Coming back to their apartment two days after the delivery, we braced ourselves for a wakeful first night at home with the baby. But just before midnight, it wasn’t the baby’s crying that woke me up but Karina’s soft moaning. She was clutching at her chest and knowing her heart problem, I feared that she was having an attack. I asked my son-in-law Paul to drive us to the Kaiser Medical Center, 12 minutes away. The ERs in US hospitals are exactly what we see on TV: They are beehives of life-saving activity. Within 10 minutes, the doctors ruled out a heart attack. A substantial drop in Karina’s hemoglobin level was what had caused the chest pain. She had been bleeding internally without her knowing it.

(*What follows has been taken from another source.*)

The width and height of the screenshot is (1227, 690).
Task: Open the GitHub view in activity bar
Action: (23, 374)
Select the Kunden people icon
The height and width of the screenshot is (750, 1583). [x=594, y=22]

An endoscopic procedure traced the bleeding to an ulcerated polyp in the duodenum. The doctors had planned to remove the polyp, but fearing complications, they opted to clip the ulcer in the meantime. This gave us a window in which to take the return trip to Manila just before Christmas. I intend to write about this amazing encounter with the American medical system in another column. Suffice it to say that our gratitude to Kaiser and its extraordinary staff, most of whom are ethnic Filipinos, is boundless.

Contemplating my wife’s frail condition in the same hospital where our grandson was born a few days before, I found comfort in William Wordsworth’s timeless ode, portions of which I had memorized: “Our birth is but a sleep and a forgetting: / The Soul that rises with us, our life’s Star, / Hath had elsewhere its setting, / And cometh from afar: / Not in entire forgetfulness, / And not in utter nakedness, / But trailing clouds of glory do we come/ From God, who is our home: / Heaven lies about us in our infancy!”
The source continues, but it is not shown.